Most Chinese factories are very good at reproducing a physical sample… and not as good at respecting a blueprint or a set of written specifications.
Importers often waste a lot of time to get to a “perfect sample“, before production has even started. However this step is crucial and should not be rushed:
– For new products, a lot of attention is needed to avoid design flaws.
– For a new manufacturer making an existing product, the buyer should still ensure that it will be made correctly in mass production.
So, are all Chinese factories inept at helping importers with product development? I don’t think so. One can distinguish three types of Chinese factories, when it comes to design and prototyping.
1. Only good at copying
I guess about 90% of Chinese exporters (whether manufacturers or traders) are in this category. The attitude is “tell us what to do”.
So, how do product developments work? Buyers either bring their own samples, or go to a showroom and make a selection. They might require small changes on the product, or they might only ask for a customized logo/labeling/packing.
If they want to do substantial changes to the product itself, they’d better have a clear idea of what they want and how to do it. The factory will usually provide no guidance, and in the best case they ask a lot of questions.
I remember a morning, two months ago, when I was helping a friend visit a supplier of in-store displays in Shenzhen. They had made a sample based on drawings from my friend, with a couple of mistakes. These mistakes showed clearly that they had not understood the real use of that display. They had simply translated the notes and given the drawings to a technician, without asking any question.
That’s probably what Dan Harris, from the China Law Blog, has in mind when he mentions “the dozens of times [his] firm’s clients have essentially told [him] that they have been shocked at how little help they have received from their Chinese factories on how to manufacture their products.”
To make things even more difficult, sometimes these suppliers accept an order even though they don’t know how to produce it yet. The idea is to find someone else who can do it for a price low enough to leave some profit margin. Needless to say, this is a reason for importers to have a good look at the factory beforehand, and to check production early.
2. Good understanding of drawings, specs, or intended function(s)
After that poor meeting in the morning, my friend and I went to see another supplier of displays. This time the meeting was in a factory building instead of an office. The merchandisers were quick to understand and to explain any point. The technicians could calculate quotations instantly, based on possible changes to bring on the product.

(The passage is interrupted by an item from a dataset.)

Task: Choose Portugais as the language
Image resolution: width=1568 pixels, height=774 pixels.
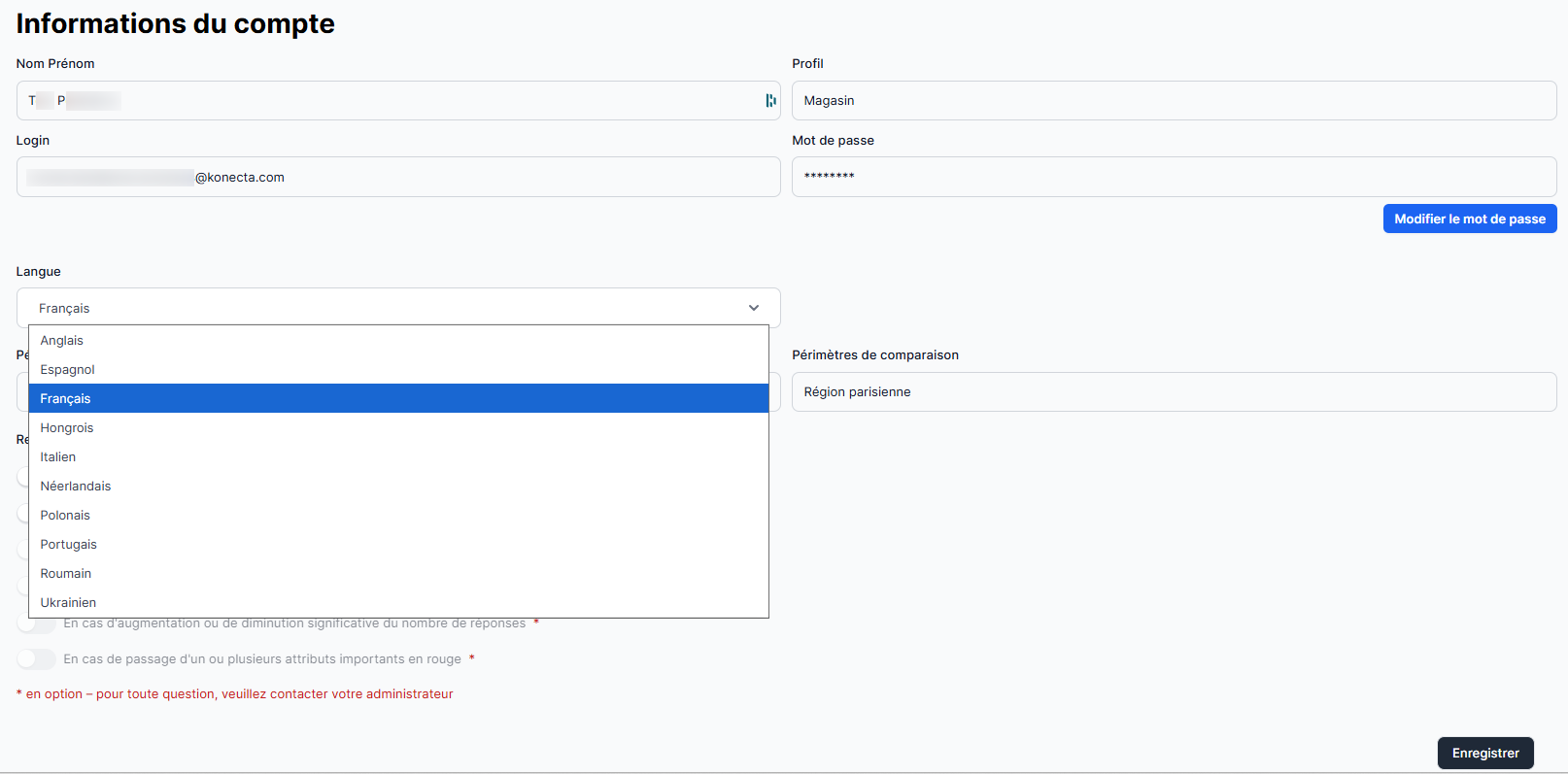Action: click(x=69, y=545)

The sample they had prepared for us was perfect because they had guessed right in the 2 or 3 areas where my friend’s drawings were not clear.

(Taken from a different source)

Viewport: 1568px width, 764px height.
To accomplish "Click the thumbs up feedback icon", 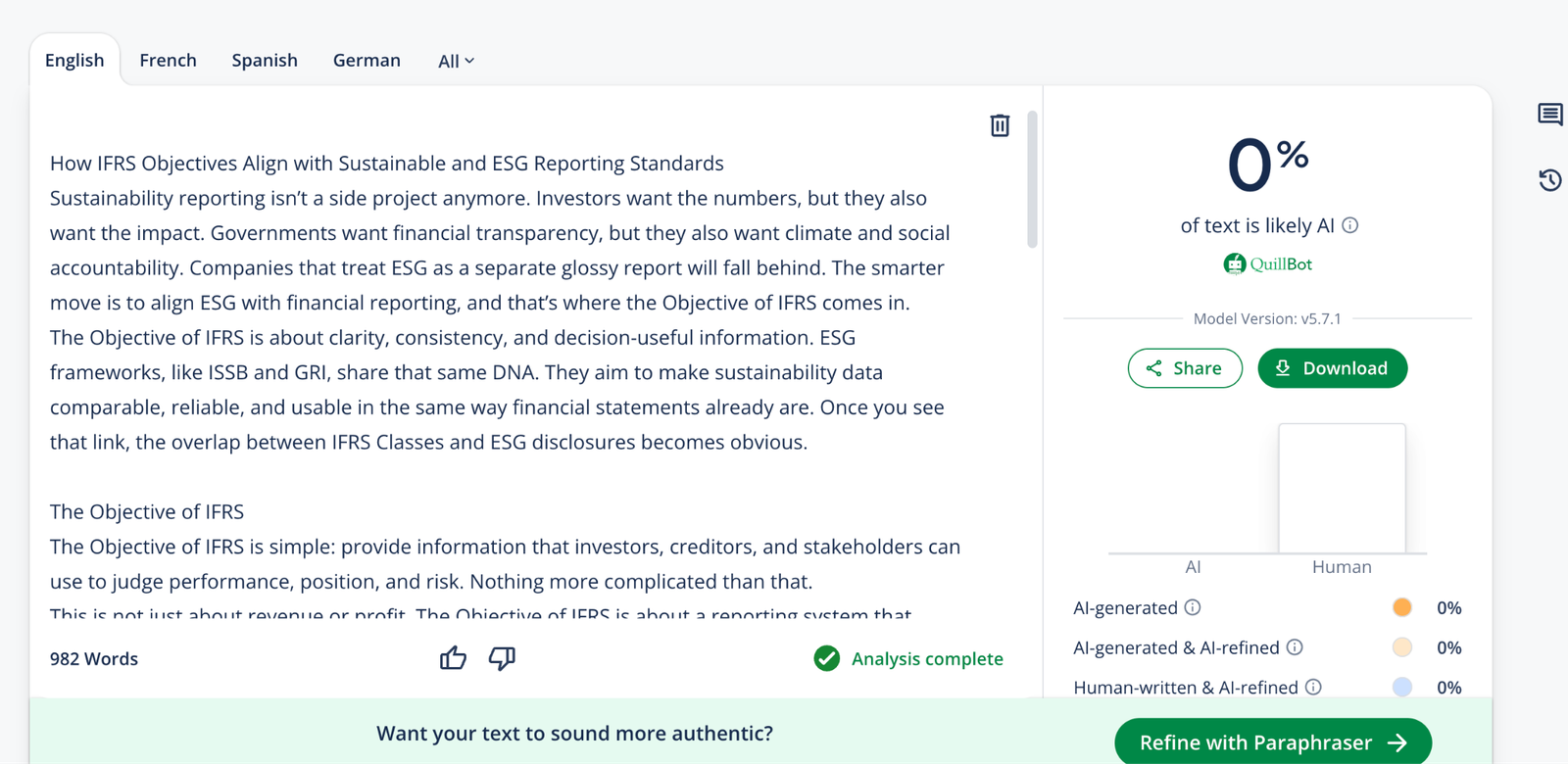I will pos(453,658).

But the key advantage is that they gave us some advice based on what their other customers do, and in a way that was relevant to the intended function of the product.
More and more suppliers have this capability–after all, it only takes a good technician and a smart salesperson. I bet they tend to grow faster that their competitors, simply because it is much easier for them to get orders (regardless of what production will look like). Buyers, but also product managers of the buying organizations, save considerable time and headaches when dealing with such suppliers.
I know several manufacturers of lingerie who pay designer(s) to pump out fresh designs. Sometimes they simply use a new lace or a cute bow that they noticed on the market. Sometimes it is based on a drawing inspired from a big brand’s new collection. They regularly send photos/samples to their good customers, and get new orders this way. But this is risky for importers, who might unknowingly purchase the copy of a competitor’s new style… And have big problems.
So most of the time it starts with a request from a customer. See, for example, how Barnes & Nobles e-reader (the Nook) was developed: “Sources in China are reporting that they assembled a small focused team, and brought the product from a concept sketch into production in about a year. Compare that to Amazon and Sony that took three and four years, respectively.”
So fast, for a company without any experience in electronics? How is it possible? As a commenter wrote: “By the time B&N came along, every ODM shop in Shenzhen had ripped open a Kindle, reverse-engineered the key technologies, and was ready to meet B&N half-way.”
Bottom line: if you want to incorporate technologies that are already used in China, you can probably find a manufacturer that will help you put together a full product that meets your intended function.
3. Capable of proposing new-to-the-world features
A few very large structures have gone beyond basic assembly. They have hundreds of engineers working on new technologies, to complement their customers’ own R&D efforts.
The prime example is Foxconn and its 25,000 patents. HP, Dell, and others probably push them to invest in R&D, in areas that they see as non-strategic for their own success.
Of course, only a few manufacturers (if any) do this in a given industry. And small buyers do not have access to these new features. It will take a long, long time before this type of initiative becomes more widespread.